[[ Given records, beginning ]]

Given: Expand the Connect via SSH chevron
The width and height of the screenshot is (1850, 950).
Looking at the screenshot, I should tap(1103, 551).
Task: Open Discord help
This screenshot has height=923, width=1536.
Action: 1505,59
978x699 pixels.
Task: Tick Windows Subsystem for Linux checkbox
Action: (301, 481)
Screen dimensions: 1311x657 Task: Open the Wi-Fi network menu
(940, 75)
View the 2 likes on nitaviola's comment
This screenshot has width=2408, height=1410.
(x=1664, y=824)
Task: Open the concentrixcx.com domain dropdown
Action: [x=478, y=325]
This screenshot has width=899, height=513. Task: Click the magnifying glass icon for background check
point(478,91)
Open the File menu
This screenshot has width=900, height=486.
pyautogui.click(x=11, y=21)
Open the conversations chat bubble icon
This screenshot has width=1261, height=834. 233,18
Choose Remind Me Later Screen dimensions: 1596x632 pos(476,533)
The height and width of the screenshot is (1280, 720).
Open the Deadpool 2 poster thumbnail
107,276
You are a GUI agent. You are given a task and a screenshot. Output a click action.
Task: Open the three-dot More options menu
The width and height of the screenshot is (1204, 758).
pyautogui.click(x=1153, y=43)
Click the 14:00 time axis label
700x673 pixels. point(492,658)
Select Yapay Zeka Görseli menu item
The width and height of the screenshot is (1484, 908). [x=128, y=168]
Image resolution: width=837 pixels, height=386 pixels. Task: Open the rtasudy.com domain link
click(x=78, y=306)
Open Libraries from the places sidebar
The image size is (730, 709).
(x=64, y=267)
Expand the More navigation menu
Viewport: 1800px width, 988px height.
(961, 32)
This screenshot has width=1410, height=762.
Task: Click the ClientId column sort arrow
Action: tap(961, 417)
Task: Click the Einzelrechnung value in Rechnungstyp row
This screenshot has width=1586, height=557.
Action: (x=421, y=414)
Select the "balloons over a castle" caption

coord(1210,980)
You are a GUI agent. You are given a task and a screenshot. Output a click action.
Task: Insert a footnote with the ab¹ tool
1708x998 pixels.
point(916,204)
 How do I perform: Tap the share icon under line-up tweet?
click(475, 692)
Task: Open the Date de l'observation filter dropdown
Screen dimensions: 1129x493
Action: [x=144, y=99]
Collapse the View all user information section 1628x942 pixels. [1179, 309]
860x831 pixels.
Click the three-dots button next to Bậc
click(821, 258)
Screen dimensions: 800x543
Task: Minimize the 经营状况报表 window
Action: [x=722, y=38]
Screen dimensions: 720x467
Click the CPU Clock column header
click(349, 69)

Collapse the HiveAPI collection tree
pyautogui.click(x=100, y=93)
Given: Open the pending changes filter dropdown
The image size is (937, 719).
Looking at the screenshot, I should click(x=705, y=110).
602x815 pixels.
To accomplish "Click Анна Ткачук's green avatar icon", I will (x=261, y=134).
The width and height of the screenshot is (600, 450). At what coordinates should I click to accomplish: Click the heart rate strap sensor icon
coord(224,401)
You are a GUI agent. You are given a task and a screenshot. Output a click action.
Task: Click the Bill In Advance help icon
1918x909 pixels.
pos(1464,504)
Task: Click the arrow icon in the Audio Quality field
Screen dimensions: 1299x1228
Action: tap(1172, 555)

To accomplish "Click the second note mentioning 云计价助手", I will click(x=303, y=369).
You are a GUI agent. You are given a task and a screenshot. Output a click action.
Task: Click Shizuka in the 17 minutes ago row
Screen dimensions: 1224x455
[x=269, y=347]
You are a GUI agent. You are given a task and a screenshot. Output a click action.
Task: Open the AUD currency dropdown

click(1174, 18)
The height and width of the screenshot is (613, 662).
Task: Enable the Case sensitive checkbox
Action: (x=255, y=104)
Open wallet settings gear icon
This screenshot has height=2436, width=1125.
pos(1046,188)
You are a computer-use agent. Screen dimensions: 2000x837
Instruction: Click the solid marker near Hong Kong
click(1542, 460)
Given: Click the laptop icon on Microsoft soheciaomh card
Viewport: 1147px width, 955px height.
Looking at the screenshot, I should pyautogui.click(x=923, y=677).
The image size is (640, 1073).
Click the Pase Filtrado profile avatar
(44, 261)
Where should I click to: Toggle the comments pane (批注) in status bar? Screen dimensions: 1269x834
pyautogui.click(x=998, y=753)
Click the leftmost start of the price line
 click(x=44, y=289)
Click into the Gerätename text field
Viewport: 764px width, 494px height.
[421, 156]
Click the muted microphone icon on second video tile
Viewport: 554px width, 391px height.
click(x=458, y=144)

[[ Given records, end ]]

> [What is required] Write out every record verbatim.

> [Answer box]
Given: Expand the Connect via SSH chevron
The width and height of the screenshot is (1850, 950).
Looking at the screenshot, I should tap(1103, 551).
Task: Open Discord help
This screenshot has height=923, width=1536.
Action: 1505,59
978x699 pixels.
Task: Tick Windows Subsystem for Linux checkbox
Action: (301, 481)
Screen dimensions: 1311x657 Task: Open the Wi-Fi network menu
(940, 75)
View the 2 likes on nitaviola's comment
This screenshot has width=2408, height=1410.
(x=1664, y=824)
Task: Open the concentrixcx.com domain dropdown
Action: [x=478, y=325]
This screenshot has width=899, height=513. Task: Click the magnifying glass icon for background check
point(478,91)
Open the File menu
This screenshot has width=900, height=486.
pyautogui.click(x=11, y=21)
Open the conversations chat bubble icon
This screenshot has width=1261, height=834. 233,18
Choose Remind Me Later Screen dimensions: 1596x632 pos(476,533)
The height and width of the screenshot is (1280, 720).
Open the Deadpool 2 poster thumbnail
107,276
You are a GUI agent. You are given a task and a screenshot. Output a click action.
Task: Open the three-dot More options menu
The width and height of the screenshot is (1204, 758).
pyautogui.click(x=1153, y=43)
Click the 14:00 time axis label
700x673 pixels. point(492,658)
Select Yapay Zeka Görseli menu item
The width and height of the screenshot is (1484, 908). [x=128, y=168]
Image resolution: width=837 pixels, height=386 pixels. Task: Open the rtasudy.com domain link
click(x=78, y=306)
Open Libraries from the places sidebar
The image size is (730, 709).
(x=64, y=267)
Expand the More navigation menu
Viewport: 1800px width, 988px height.
(961, 32)
This screenshot has width=1410, height=762.
Task: Click the ClientId column sort arrow
Action: tap(961, 417)
Task: Click the Einzelrechnung value in Rechnungstyp row
This screenshot has width=1586, height=557.
Action: (x=421, y=414)
Select the "balloons over a castle" caption

coord(1210,980)
You are a GUI agent. You are given a task and a screenshot. Output a click action.
Task: Insert a footnote with the ab¹ tool
1708x998 pixels.
point(916,204)
 How do I perform: Tap the share icon under line-up tweet?
click(475, 692)
Task: Open the Date de l'observation filter dropdown
Screen dimensions: 1129x493
Action: [x=144, y=99]
Collapse the View all user information section 1628x942 pixels. [1179, 309]
860x831 pixels.
Click the three-dots button next to Bậc
click(821, 258)
Screen dimensions: 800x543
Task: Minimize the 经营状况报表 window
Action: [x=722, y=38]
Screen dimensions: 720x467
Click the CPU Clock column header
click(349, 69)

Collapse the HiveAPI collection tree
pyautogui.click(x=100, y=93)
Given: Open the pending changes filter dropdown
The image size is (937, 719).
Looking at the screenshot, I should click(x=705, y=110).
602x815 pixels.
To accomplish "Click Анна Ткачук's green avatar icon", I will (x=261, y=134).
The width and height of the screenshot is (600, 450). At what coordinates should I click to accomplish: Click the heart rate strap sensor icon
coord(224,401)
You are a GUI agent. You are given a task and a screenshot. Output a click action.
Task: Click the Bill In Advance help icon
1918x909 pixels.
pos(1464,504)
Task: Click the arrow icon in the Audio Quality field
Screen dimensions: 1299x1228
Action: tap(1172, 555)

To accomplish "Click the second note mentioning 云计价助手", I will click(x=303, y=369).
You are a GUI agent. You are given a task and a screenshot. Output a click action.
Task: Click Shizuka in the 17 minutes ago row
Screen dimensions: 1224x455
[x=269, y=347]
You are a GUI agent. You are given a task and a screenshot. Output a click action.
Task: Open the AUD currency dropdown

click(1174, 18)
The height and width of the screenshot is (613, 662).
Task: Enable the Case sensitive checkbox
Action: (x=255, y=104)
Open wallet settings gear icon
This screenshot has height=2436, width=1125.
pos(1046,188)
You are a computer-use agent. Screen dimensions: 2000x837
Instruction: Click the solid marker near Hong Kong
click(1542, 460)
Given: Click the laptop icon on Microsoft soheciaomh card
Viewport: 1147px width, 955px height.
Looking at the screenshot, I should pyautogui.click(x=923, y=677).
The image size is (640, 1073).
Click the Pase Filtrado profile avatar
(44, 261)
Where should I click to: Toggle the comments pane (批注) in status bar? Screen dimensions: 1269x834
pyautogui.click(x=998, y=753)
Click the leftmost start of the price line
 click(x=44, y=289)
Click into the Gerätename text field
Viewport: 764px width, 494px height.
[421, 156]
Click the muted microphone icon on second video tile
Viewport: 554px width, 391px height.
click(x=458, y=144)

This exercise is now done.